Alors que la Confédération africaine de football a dévoilé la liste des finalistes pour les prestigieux Caf Awards 2025, une nation se distingue par la densité et la qualité de ses représentants. Le Maroc, porté par des individus d’exception et une structuration solide.
Le pays du Lion de l’Atlas est partout. Sur les listes des finalistes pour le Ballon d’Or africain, le trophée du meilleur gardien et celui du meilleur entraîneur, les noms marocains s’affichent avec une insistance qui témoigne d’un âge d’or. Cette omniprésence n’est pas le fruit du hasard, mais la récolte d’un travail de longue haleine et d’un réservoir de talents qui continue de faire boule de neige. Après les exploits en Coupe du Monde et la domination clubistique, les Caf Awards 2025 pourraient bien être la consécration institutionnelle de cette hégémonie marocaine. L’Afrique footballistique a changé de visage, et il est profondément marqué aux couleurs du royaume chérifien.
Une domination individuelle et collective
Au sommet de cette pyramide, la course au Ballon d’Or africain voit deux Lions de l’Atlas se dresser parmi les favoris. Le prodige Eliesse Ben Seghir incarne cette nouvelle génération dorée. Son explosion sous le maillot de l’AS Monaco et son rôle décisif en équipe nationale en font un candidat plus que crédible. Face à lui, l’inoxydable Achraf Hakimi, désormais pilier du Paris Saint-Germain, apporte sa notoriété internationale, sa constance et son influence sur le jeu. Sa candidature représente la pérennité de l’excellence marocaine. Cette dualité illustre la richesse du football marocain, capable de produire à la fois des jeunes pousses étincelantes et des stars mondialement reconnues. Cette compétition interne pour la plus haute distinction individuelle est le reflet d’une santé sportive éclatante. Elle démontre que la performance n’est pas l’apanage d’un seul homme, mais bien une culture partagée par une génération entière, portée par une ambition collective qui dépasse les simples destins individuels.
La démonstration de force ne s’arrête pas aux joueurs de champ. Le trophée de meilleur gardien de l’année pourrait lui aussi trouver refuge au Maroc, avec Yassine Bounou en position de force. « Bono », dont le palmarès est déjà garni de ce trophée, reste un mur à l’échelle continentale. Son expérience, son calme et ses arrêts décisifs, que ce soit en club ou sous le maillot national, en font un modèle pour toute l’Afrique. Sa présence en finale est un symbole fort. Elle rappelle que l’excellence marocaine est également bâtie sur des défenseurs solides et des derniers remparts de classe mondiale, complétant ainsi un tableau où aucun poste n’est laissé en jachère. Cette recherche de la perfection dans tous les secteurs de jeu est la marque des grandes nations footballistiques.
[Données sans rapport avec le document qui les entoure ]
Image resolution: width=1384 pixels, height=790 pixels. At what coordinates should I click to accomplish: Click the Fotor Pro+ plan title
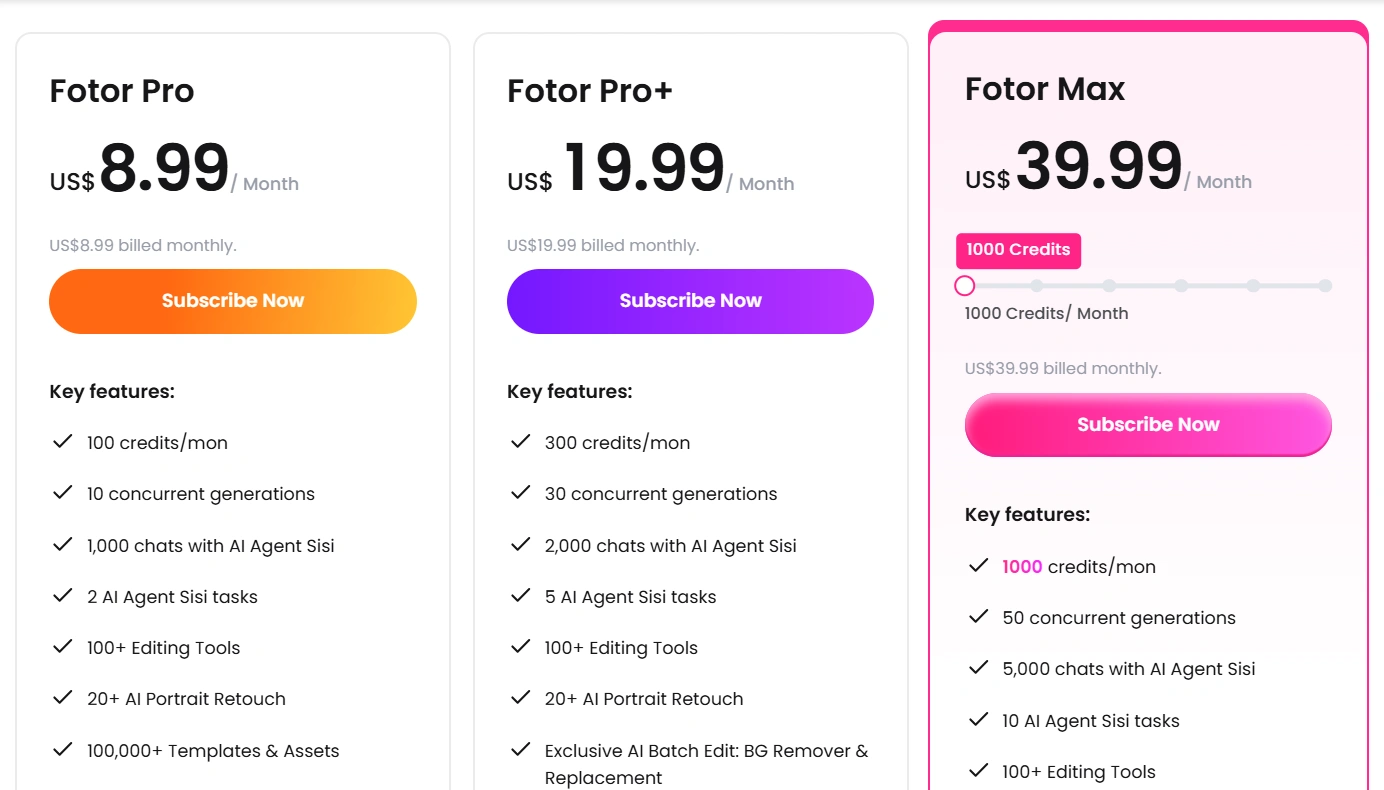(590, 91)
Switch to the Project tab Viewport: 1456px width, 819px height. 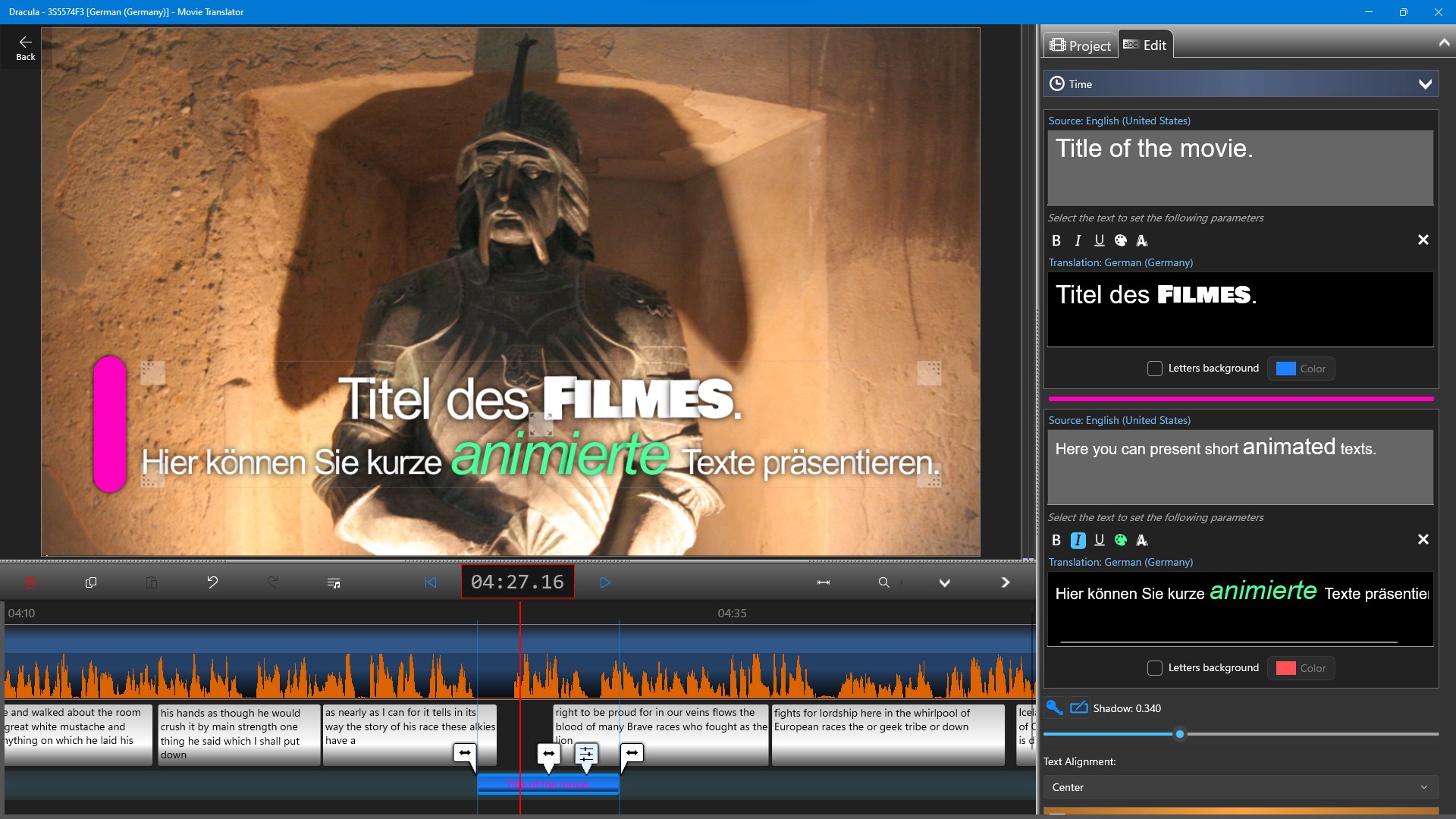click(1080, 46)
Le socle d’une réussite systémique
Derrière ces performances individuelles se cache un architecte, un homme dont la vision a transformé l’équipe nationale en une machine compétitive redoutée et respectée. La nomination de Walid Regragui pour le titre de meilleur entraîneur de l’année est tout sauf anecdotique. Le sélectionneur est la pierre angulaire de ce succès. Son travail, caractérisé par une cohésion d’équipe remarquable, une identité tactique claire et une gestion des egos impeccable, a propulsé le Maroc sur le toit de l’Afrique et dans la cour des grands mondiaux. Son leadership est directement responsable de l’environnement propice dans lequel ces joueurs s’épanouissent en sélection. Cette reconnaissance est celle d’un projet collectif réussi, où le mental et la tactique se mêlent pour créer une équipe plus forte que la somme de ses talents.
L’autre versant de cette réussite systémique réside dans la vitalité de son football clubistique, parfaitement illustrée par le parcours héroïque du Raja de Casablanca en Ligue des champions africaine. La présence du club en demi-finale, face au Mamelodi Sundowns, n’est pas un simple fait divers. Elle est la preuve tangible que le terreau marocain est fertile, que son championnat est compétitif et que ses structures sont performantes. Le Raja, club emblématique, porte ainsi haut les couleurs du pays au plus haut niveau continental. Cette excellence des clubs, couplée à celle de la sélection, crée un cercle vertueux. Les joueurs bénéficient d’un haut niveau de compétition à domicile et sont aguerris aux spécificités du football africain, ce qui renforce d’autant l’équipe nationale lorsque vient le temps des rassemblements et des compétitions internationales.